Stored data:
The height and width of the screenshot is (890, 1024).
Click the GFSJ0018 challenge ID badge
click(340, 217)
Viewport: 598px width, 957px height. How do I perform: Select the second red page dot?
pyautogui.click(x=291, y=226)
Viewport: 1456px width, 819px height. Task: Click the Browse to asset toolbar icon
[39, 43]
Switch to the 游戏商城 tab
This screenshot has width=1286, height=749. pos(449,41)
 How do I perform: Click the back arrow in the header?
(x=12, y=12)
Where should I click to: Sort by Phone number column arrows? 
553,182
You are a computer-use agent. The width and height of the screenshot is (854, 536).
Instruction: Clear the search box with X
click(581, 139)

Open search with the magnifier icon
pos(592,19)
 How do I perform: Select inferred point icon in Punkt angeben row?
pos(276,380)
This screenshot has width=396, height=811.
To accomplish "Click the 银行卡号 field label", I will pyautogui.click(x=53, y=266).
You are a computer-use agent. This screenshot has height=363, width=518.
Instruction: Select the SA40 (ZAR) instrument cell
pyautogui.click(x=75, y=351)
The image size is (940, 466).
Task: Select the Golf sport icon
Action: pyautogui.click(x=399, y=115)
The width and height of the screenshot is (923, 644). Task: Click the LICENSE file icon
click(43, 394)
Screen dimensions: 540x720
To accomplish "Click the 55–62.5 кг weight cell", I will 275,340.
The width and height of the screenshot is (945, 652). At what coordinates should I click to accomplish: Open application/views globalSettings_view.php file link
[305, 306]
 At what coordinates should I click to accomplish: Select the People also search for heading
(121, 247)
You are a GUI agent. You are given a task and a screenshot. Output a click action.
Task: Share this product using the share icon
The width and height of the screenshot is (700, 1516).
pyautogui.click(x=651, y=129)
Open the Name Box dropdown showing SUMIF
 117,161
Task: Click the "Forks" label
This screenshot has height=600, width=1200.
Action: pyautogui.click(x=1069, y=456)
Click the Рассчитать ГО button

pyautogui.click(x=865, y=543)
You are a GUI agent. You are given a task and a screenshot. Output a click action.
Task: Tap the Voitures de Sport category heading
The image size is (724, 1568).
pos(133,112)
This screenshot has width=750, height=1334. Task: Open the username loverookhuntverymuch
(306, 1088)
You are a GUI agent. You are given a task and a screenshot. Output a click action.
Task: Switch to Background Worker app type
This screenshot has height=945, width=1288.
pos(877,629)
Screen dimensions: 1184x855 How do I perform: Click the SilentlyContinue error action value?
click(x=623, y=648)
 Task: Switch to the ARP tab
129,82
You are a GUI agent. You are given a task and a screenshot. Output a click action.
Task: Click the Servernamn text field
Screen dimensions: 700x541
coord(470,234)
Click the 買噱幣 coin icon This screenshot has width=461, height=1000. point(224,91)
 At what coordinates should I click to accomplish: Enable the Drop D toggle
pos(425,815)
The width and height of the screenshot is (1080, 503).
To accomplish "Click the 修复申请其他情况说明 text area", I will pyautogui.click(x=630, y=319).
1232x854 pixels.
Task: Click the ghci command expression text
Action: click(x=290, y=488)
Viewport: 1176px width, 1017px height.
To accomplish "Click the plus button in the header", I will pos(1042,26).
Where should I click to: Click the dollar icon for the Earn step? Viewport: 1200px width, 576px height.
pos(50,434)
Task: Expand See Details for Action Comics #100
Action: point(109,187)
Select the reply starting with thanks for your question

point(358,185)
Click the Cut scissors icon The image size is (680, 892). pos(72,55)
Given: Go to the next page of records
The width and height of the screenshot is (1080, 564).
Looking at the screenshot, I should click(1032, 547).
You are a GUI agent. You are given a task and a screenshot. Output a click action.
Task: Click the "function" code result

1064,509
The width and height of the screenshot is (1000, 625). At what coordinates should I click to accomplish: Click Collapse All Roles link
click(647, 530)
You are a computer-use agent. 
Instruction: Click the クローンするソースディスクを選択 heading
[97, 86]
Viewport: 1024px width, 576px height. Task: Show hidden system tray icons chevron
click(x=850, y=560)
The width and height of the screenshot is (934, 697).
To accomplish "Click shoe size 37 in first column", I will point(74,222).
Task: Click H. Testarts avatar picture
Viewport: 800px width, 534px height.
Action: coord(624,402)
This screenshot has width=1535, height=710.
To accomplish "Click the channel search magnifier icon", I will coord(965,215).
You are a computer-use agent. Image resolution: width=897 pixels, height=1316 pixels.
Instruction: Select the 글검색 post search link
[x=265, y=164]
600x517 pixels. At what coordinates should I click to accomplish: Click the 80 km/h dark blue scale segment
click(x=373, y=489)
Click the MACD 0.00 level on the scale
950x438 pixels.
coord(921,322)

- **WORK TASK**:
All the lines above must be output exactly, with none omitted.

- **TASK SOLUTION**:
The height and width of the screenshot is (890, 1024).
Click the GFSJ0018 challenge ID badge
click(340, 217)
Viewport: 598px width, 957px height. How do I perform: Select the second red page dot?
pyautogui.click(x=291, y=226)
Viewport: 1456px width, 819px height. Task: Click the Browse to asset toolbar icon
[39, 43]
Switch to the 游戏商城 tab
This screenshot has width=1286, height=749. pos(449,41)
 How do I perform: Click the back arrow in the header?
(x=12, y=12)
Where should I click to: Sort by Phone number column arrows? 
553,182
You are a computer-use agent. The width and height of the screenshot is (854, 536).
Instruction: Clear the search box with X
click(581, 139)

Open search with the magnifier icon
pos(592,19)
 How do I perform: Select inferred point icon in Punkt angeben row?
pos(276,380)
This screenshot has width=396, height=811.
To accomplish "Click the 银行卡号 field label", I will pyautogui.click(x=53, y=266).
You are a computer-use agent. This screenshot has height=363, width=518.
Instruction: Select the SA40 (ZAR) instrument cell
pyautogui.click(x=75, y=351)
The image size is (940, 466).
Task: Select the Golf sport icon
Action: pyautogui.click(x=399, y=115)
The width and height of the screenshot is (923, 644). Task: Click the LICENSE file icon
click(43, 394)
Screen dimensions: 540x720
To accomplish "Click the 55–62.5 кг weight cell", I will 275,340.
The width and height of the screenshot is (945, 652). At what coordinates should I click to accomplish: Open application/views globalSettings_view.php file link
[305, 306]
 At what coordinates should I click to accomplish: Select the People also search for heading
(121, 247)
You are a GUI agent. You are given a task and a screenshot. Output a click action.
Task: Share this product using the share icon
The width and height of the screenshot is (700, 1516).
pyautogui.click(x=651, y=129)
Open the Name Box dropdown showing SUMIF
 117,161
Task: Click the "Forks" label
This screenshot has height=600, width=1200.
Action: pyautogui.click(x=1069, y=456)
Click the Рассчитать ГО button

pyautogui.click(x=865, y=543)
You are a GUI agent. You are given a task and a screenshot. Output a click action.
Task: Tap the Voitures de Sport category heading
The image size is (724, 1568).
pos(133,112)
This screenshot has width=750, height=1334. Task: Open the username loverookhuntverymuch
(306, 1088)
You are a GUI agent. You are given a task and a screenshot. Output a click action.
Task: Switch to Background Worker app type
This screenshot has height=945, width=1288.
pos(877,629)
Screen dimensions: 1184x855 How do I perform: Click the SilentlyContinue error action value?
click(x=623, y=648)
 Task: Switch to the ARP tab
129,82
You are a GUI agent. You are given a task and a screenshot. Output a click action.
Task: Click the Servernamn text field
Screen dimensions: 700x541
coord(470,234)
Click the 買噱幣 coin icon This screenshot has width=461, height=1000. point(224,91)
 At what coordinates should I click to accomplish: Enable the Drop D toggle
pos(425,815)
The width and height of the screenshot is (1080, 503).
To accomplish "Click the 修复申请其他情况说明 text area", I will pyautogui.click(x=630, y=319).
1232x854 pixels.
Task: Click the ghci command expression text
Action: click(x=290, y=488)
Viewport: 1176px width, 1017px height.
To accomplish "Click the plus button in the header", I will pos(1042,26).
Where should I click to: Click the dollar icon for the Earn step? Viewport: 1200px width, 576px height.
pos(50,434)
Task: Expand See Details for Action Comics #100
Action: point(109,187)
Select the reply starting with thanks for your question

point(358,185)
Click the Cut scissors icon The image size is (680, 892). pos(72,55)
Given: Go to the next page of records
The width and height of the screenshot is (1080, 564).
Looking at the screenshot, I should click(1032, 547).
You are a GUI agent. You are given a task and a screenshot. Output a click action.
Task: Click the "function" code result

1064,509
The width and height of the screenshot is (1000, 625). At what coordinates should I click to accomplish: Click Collapse All Roles link
click(647, 530)
You are a computer-use agent. 
Instruction: Click the クローンするソースディスクを選択 heading
[97, 86]
Viewport: 1024px width, 576px height. Task: Show hidden system tray icons chevron
click(x=850, y=560)
The width and height of the screenshot is (934, 697).
To accomplish "Click shoe size 37 in first column", I will point(74,222).
Task: Click H. Testarts avatar picture
Viewport: 800px width, 534px height.
Action: coord(624,402)
This screenshot has width=1535, height=710.
To accomplish "Click the channel search magnifier icon", I will coord(965,215).
You are a computer-use agent. Image resolution: width=897 pixels, height=1316 pixels.
Instruction: Select the 글검색 post search link
[x=265, y=164]
600x517 pixels. At what coordinates should I click to accomplish: Click the 80 km/h dark blue scale segment
click(x=373, y=489)
Click the MACD 0.00 level on the scale
950x438 pixels.
coord(921,322)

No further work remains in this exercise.